With a new year comes a renewed focus as Jamie Burland sets out his poker goals for 2014 while learning a thing or two from online hero Toby Lewis
The beginning of the year is a great time for reflection, resolution and self-improvement. It’s important to be realistic when setting goals for yourself, as setting the bar too high can affect your motivation in a negative way. When coming up with your list of poker goals for 2014, I think it’s far more valuable to identify areas of weakness in your game and work on improving them systematically rather than setting yourself monetary targets. For example, ‘I am going to spend 30 minutes reviewing my previous session before playing today’ would be a far better poker goal than ‘I am going to win $1,000 per month in 2014’. The reason being is that one of these things is well within your control and the other, I’m sorry to tell you, just isn’t. Take a moment to reflect on how badly you will be playing in the last few days of the month if you’re breaking even or even losing when trying to reach this arbitrary $1k milestone.
Feed the brain
One personal area of weakness I have identified is a lack of focus, especially as I get deeper into a session and am playing fewer tables. Annoyingly, the opposite should be the case where my focus levels increase to Jedi-like masterdom come the business end of the session but, with two screens and a Netflix subscription, it can be all so easy to shift your final few games to one screen while grinding a few episodes of Arrested Development on the other.

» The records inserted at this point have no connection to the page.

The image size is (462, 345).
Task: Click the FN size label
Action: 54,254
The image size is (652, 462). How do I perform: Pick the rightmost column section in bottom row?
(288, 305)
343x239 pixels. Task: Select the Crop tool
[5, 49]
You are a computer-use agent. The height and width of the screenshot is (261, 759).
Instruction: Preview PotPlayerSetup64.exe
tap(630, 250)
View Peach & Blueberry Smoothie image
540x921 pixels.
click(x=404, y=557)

This year I’m going to cut down tables a little, game select better and restart exercising regularly. In January 2013 I was working out every day and would still feel really fresh in the early hours of the morning. Alas, my training routine was interrupted by a three week trip to Vegas in the summer and I have failed to get back into it since. I can’t recommend the positive effect regular exercise does for your mental game enough. Your brain simply works better.
Oh, to be like Toby
One man we can all learn from is Toby Lewis. I saw him play a hand online in a recent Sky Poker UK Online Poker Series (UKOPS) event that inspired me to think about focus. Sky’s UKOPS series are always great value and I look out for them whenever they come around. They have a nightly TV show to promote the event, and daily satellites constantly run so that there are plenty of weaker players even in the bigger buy-in tournaments. Sky players even used to be able to play on their TV sets with their remote controls – if that’s not giving us an edge in the game I don’t know what is!

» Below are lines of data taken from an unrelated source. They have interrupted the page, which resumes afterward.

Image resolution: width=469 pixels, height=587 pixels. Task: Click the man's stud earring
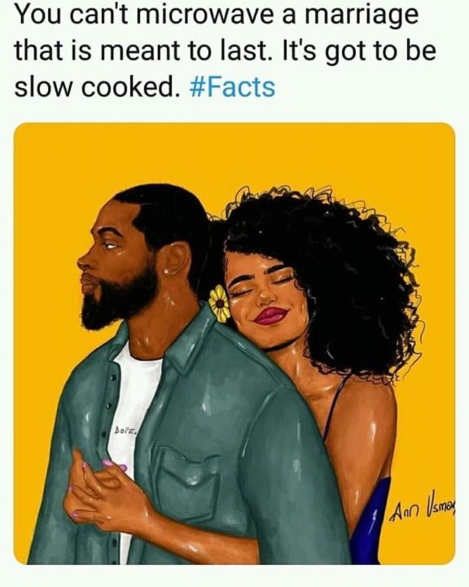[165, 271]
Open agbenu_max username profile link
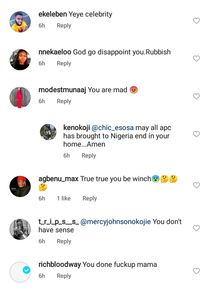This screenshot has height=297, width=213. pyautogui.click(x=58, y=179)

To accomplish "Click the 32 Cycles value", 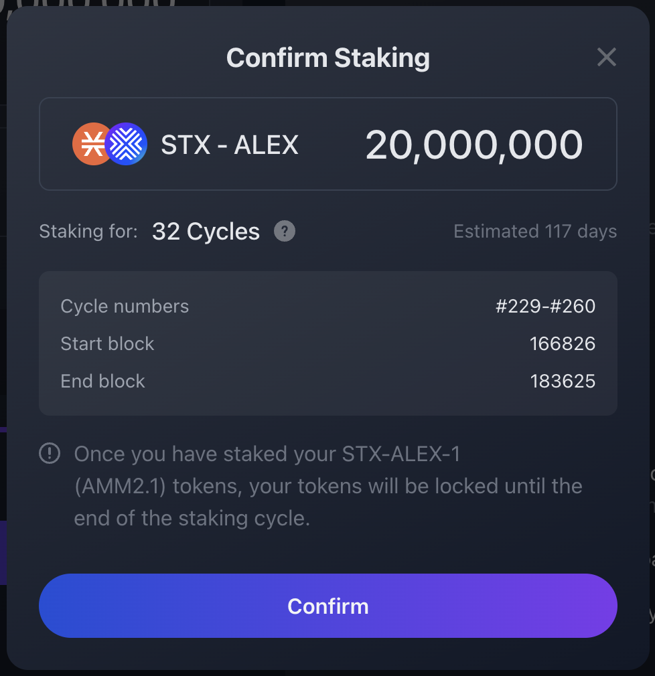I will point(206,232).
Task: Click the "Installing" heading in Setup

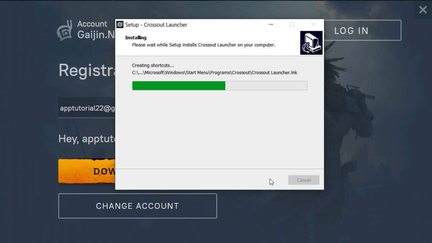Action: (136, 38)
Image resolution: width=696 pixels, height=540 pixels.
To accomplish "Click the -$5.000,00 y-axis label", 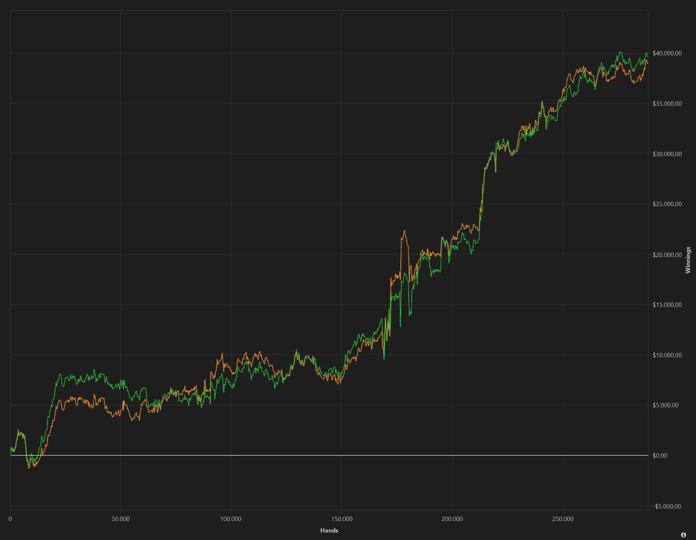I will (667, 507).
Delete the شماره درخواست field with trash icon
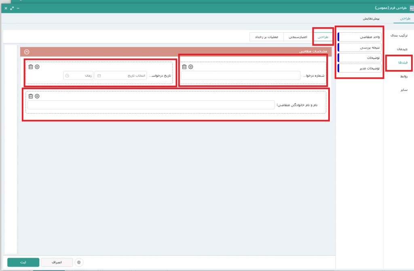 coord(184,67)
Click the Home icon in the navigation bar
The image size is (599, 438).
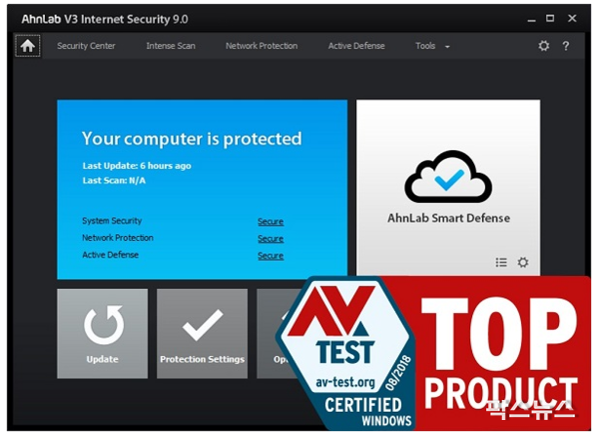[x=28, y=46]
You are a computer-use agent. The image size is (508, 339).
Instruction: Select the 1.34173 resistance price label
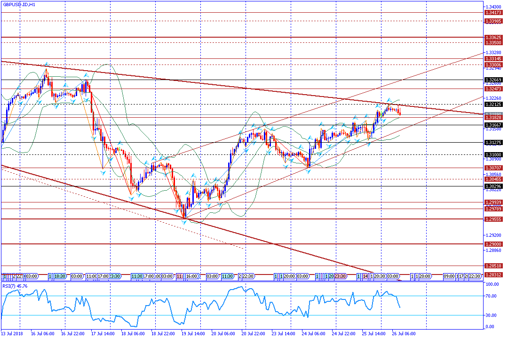[x=493, y=13]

Without intending to have a pop at Sky, their software has always been a bit of a sticking point for me when considering putting more of their MTTs into my schedule. It didn’t used to work well when playing with other sites and I could understand why most of their players probably play all of their poker solely on Sky. That said, the software has recently been upgraded and they have tackled some of the major bugbears. In the middle of one £110 UKOPS event Toby was moved to the table I was sitting on. He was a super short stack of 2.5BB when this hand came up…
Every little helps
The UTG player opened to 2BBs, and it folded to Toby on the button who just called (!) with his 2.5BB stack. I folded from the small blind and the big blind called. Instead of sticking it in with his 2.5BB preflop, Toby had the focus and discipline to just flat call which gave the BB 11/2 odds on a call, which is a price players will rarely turn down for 1BB. Once that extra BB is committed, Toby is almost guaranteed to also get action for his last 0.5BB from both players. It only occurred to me as the hand played out how huge squeezing that extra 1.5BB into the pot could be in the long run. If he won the hand he would have an 8BB stack instead of 6.5BB or, to put it another way, an extra 23%!

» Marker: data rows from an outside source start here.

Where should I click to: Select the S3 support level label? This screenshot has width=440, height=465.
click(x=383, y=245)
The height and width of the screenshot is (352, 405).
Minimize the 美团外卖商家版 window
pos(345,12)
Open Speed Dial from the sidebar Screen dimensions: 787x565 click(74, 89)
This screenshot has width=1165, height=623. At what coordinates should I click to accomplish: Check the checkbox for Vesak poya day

Toby was actually eliminated in that particular hand (by the big blind who made some sort of straight) but there’s still no question for me that Toby had given himself the best chance of winning the biggest pot possible with his Aces. I’ve decided that if I still have things to learn about how to play pocket Aces with a 2.5BB stack then it’s definitely time to turn off the Netflix account while I’m still playing online.
Moving forward I’m going to be using monitor number two to search the screen names of some online heroes and rail their deep runs. These nuggets of gold are free – it’s just up to you to look for them.